Nuno Teixeira - (Relator)
Fátima Reis Silva - (1ª Adjunta)
Teresa de Jesus de Sousa Henriques - (2ª Adjunta)



[1]Cfr. GRAVATO DE MORAIS, Manual de Locação Financeira, 2ª Edição, Almedina, Coimbra, 2011, pág. 62, bem como TRL, Ac. de 07/06/2016 (proc. 1449/14.7TJLSB.L1-7), disponível em www.dgsi.pt/trl.
[2]Cfr. TRL, Ac. de 10/05/2022 (proc. 679/22.2.T8TVD.L1-7), disponível em www.direitoemdia.pt.
[3]Cfr. TRG, Ac. de 14/09/2023 (proc. 281/22.9T8CHV-A.G1), disponível em www.direitoemdia.pt.
[4]Cfr. HUGO FREITAS RIBEIRO, O Contrato de Renting na Ordem Jurídica Portuguesa - Da natureza jurídica e da dependência funcional entre o elemento locativo e a prestação de serviços (Dissertação apresentada à Faculdade de Direito da Universidade de Coimbra no âmbito do 2º Ciclo de Estudos em direito, conducente ao grau de Mestre, na Área de Especialização em Ciências Jurídico Forenses), Coimbra, 2018, pág. 47.
[5]Cfr. neste sentido, HUGO FREITAS RIBEIRO, Ob. Cit., pág. 47.
[6]Cfr. HUGO FREITAS RIBEIRO, Ob. Cit., pág. 68.
[7]Objecto locado.
[8]O que se compreende, dadas as vantagens conferidas ao contrato de renting em sede de IRC e IVA, no qual as rendas são reconhecidas como gastos no período a que respeitam, bem como, em princípio, é aplicável a respetiva dedutibilidade do IVA suportado nas rendas (Cfr. JORGE PIRES e JOÃO GOMES, SNC – Sistema de Normalização Contabilística – Teoria e Prática, 5ª ed., Vida Económica, Porto, 2015, pp. 269 a 281, apud HUGO FREITAS RIBEIRO, Ob. Cit., pág. 26).
[9]Decorre do artigo 1022º do Código Civil que o contrato de locação pressupõe três elementos: proporcionar a outrem o gozo de uma coisa; de forma temporária; e, mediante retribuição.
[10]Cfr. TRE, Ac. de 29/09/2022 (proc. 300/21.6T8STR-D.E1), disponível em www.direitoemdia.pt.

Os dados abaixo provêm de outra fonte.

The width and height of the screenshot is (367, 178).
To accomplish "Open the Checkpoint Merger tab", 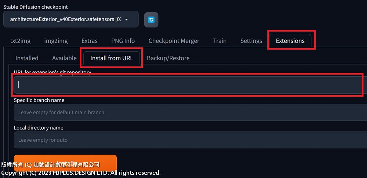I will pos(174,41).
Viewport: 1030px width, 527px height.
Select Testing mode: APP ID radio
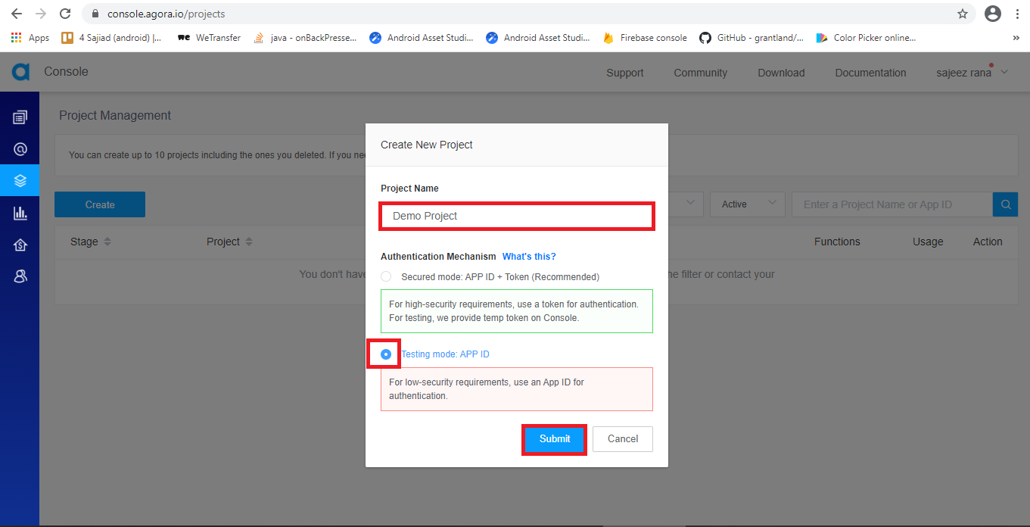pyautogui.click(x=386, y=354)
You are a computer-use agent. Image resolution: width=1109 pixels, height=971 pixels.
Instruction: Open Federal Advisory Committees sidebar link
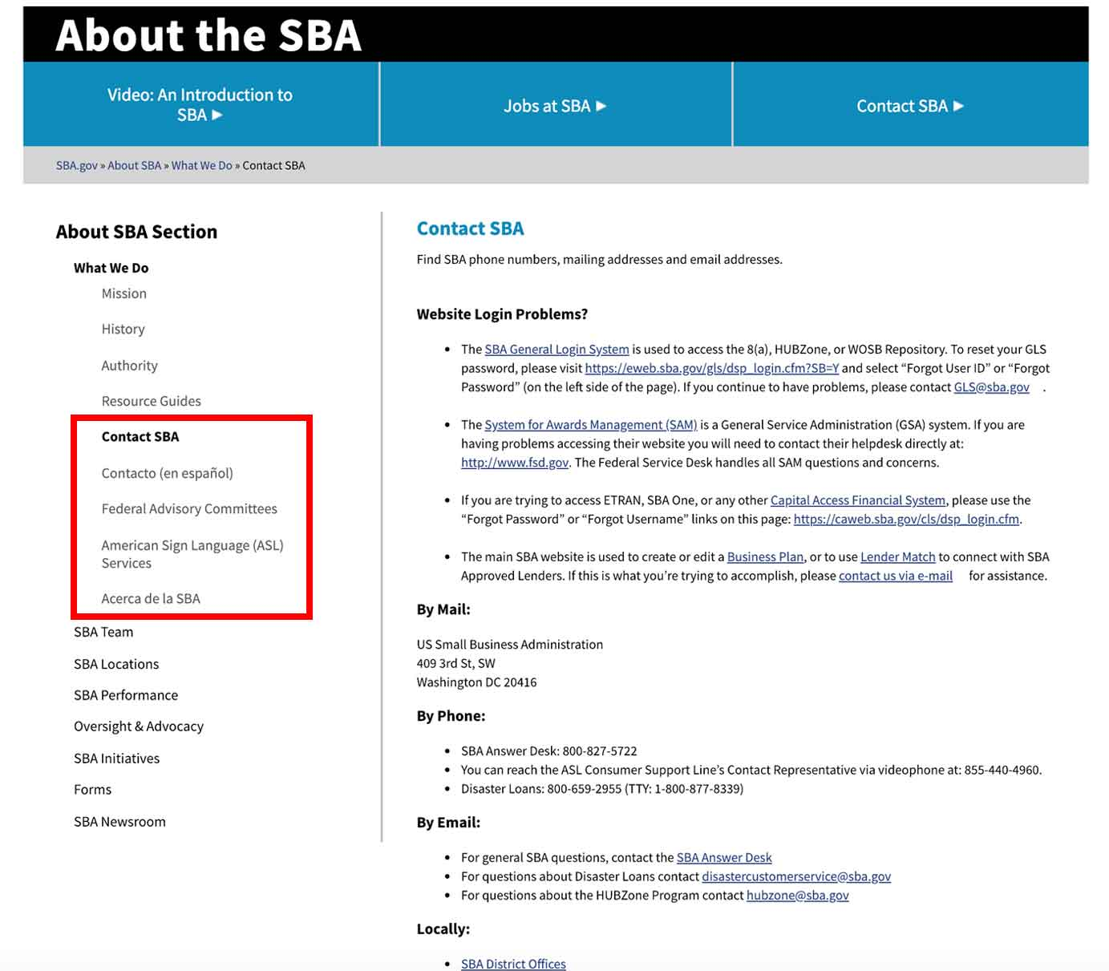click(189, 508)
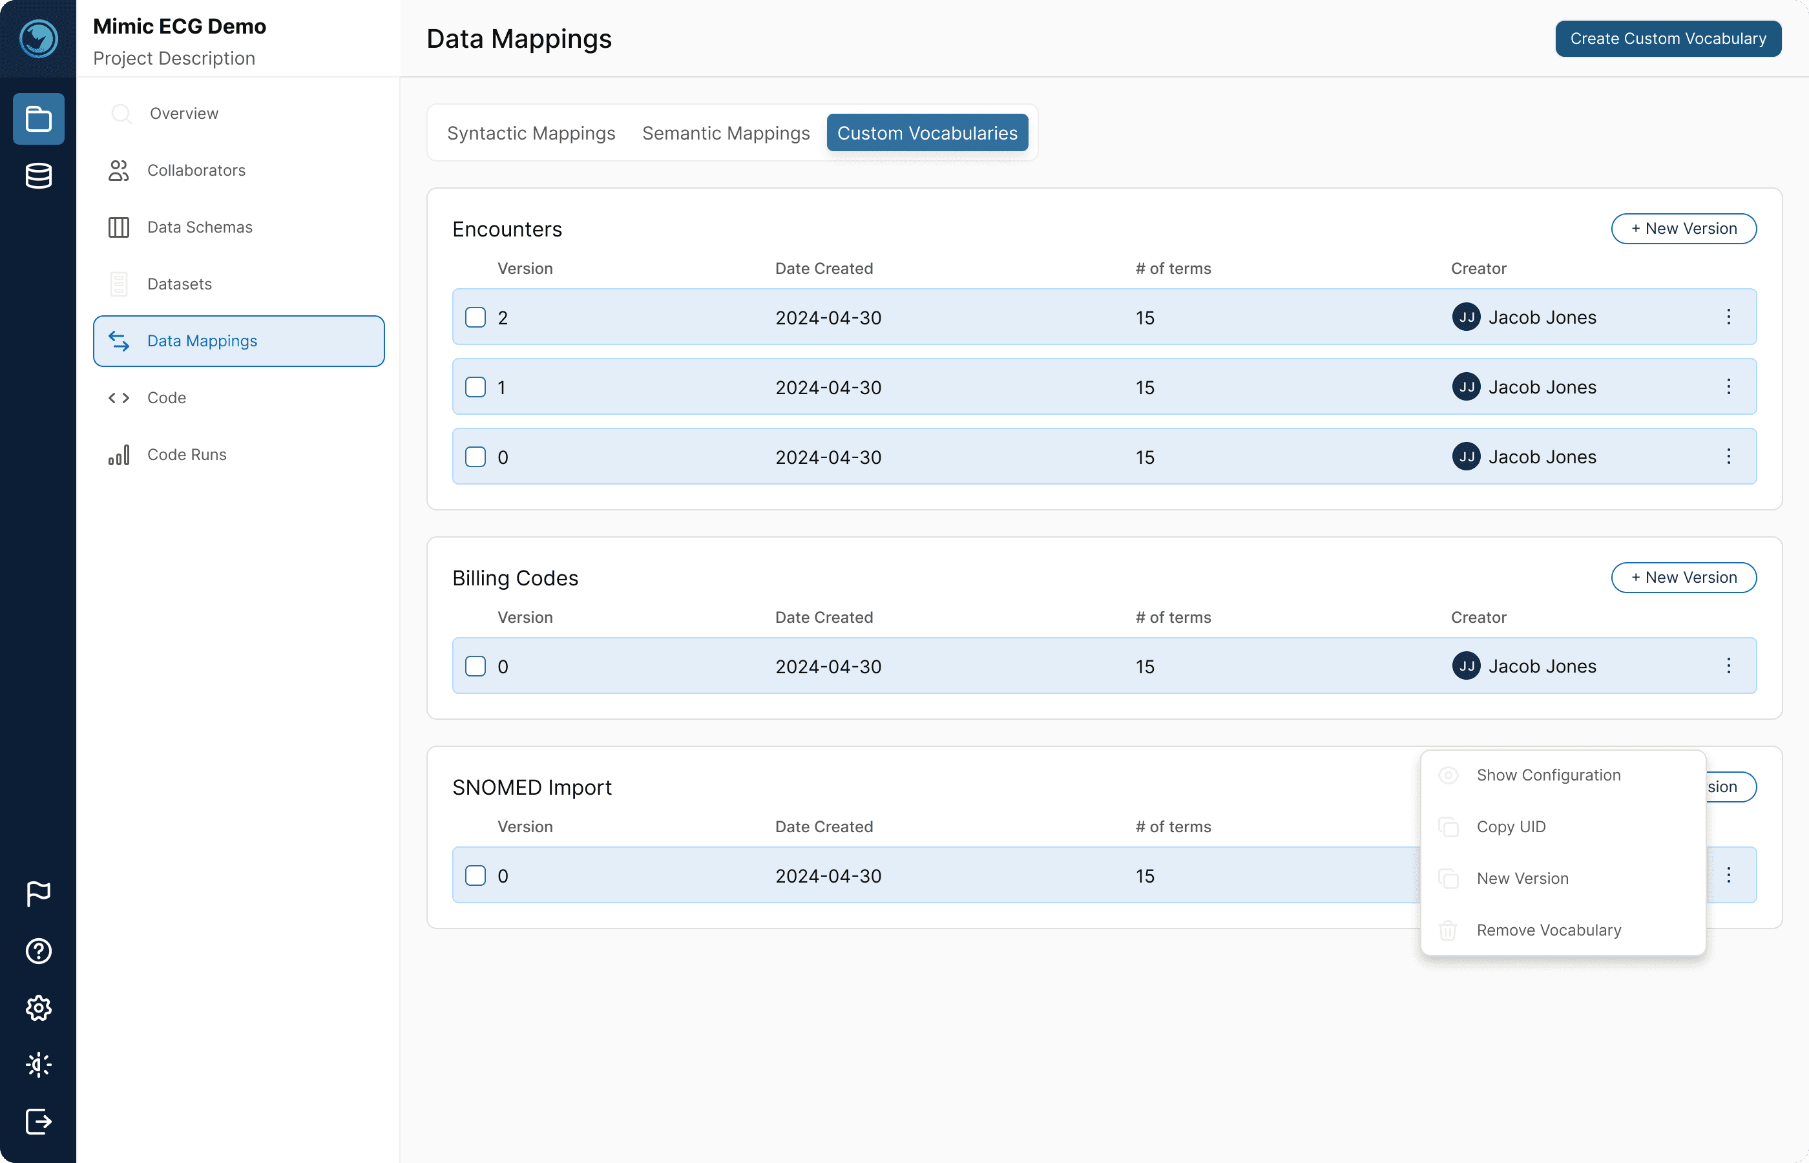
Task: Switch to Semantic Mappings tab
Action: point(726,133)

[11]Cfr. neste sentido o já citado Ac. do TRE de 29/09/2022, bem como o Ac. do TRP de 28/03/2012 (proc. 1483/10.6TBBGC-H.P1), disponível em www.dgsi.pr/jtrp. Como se refere no primeiro dos mencionados acórdãos “as obrigações decorrentes do contrato de locação, nomeadamente, o dever de pagamento das rendas, restituição dos bens locados e a obrigação de pagamento da indemnização pela mora na restituição, que impendiam sobre a locatária/insolvente (cfr. artigo 1038.º do Código Civil), foram transferidas para a massa insolvente, por força do estatuído no artigo 108.º do CIRE”.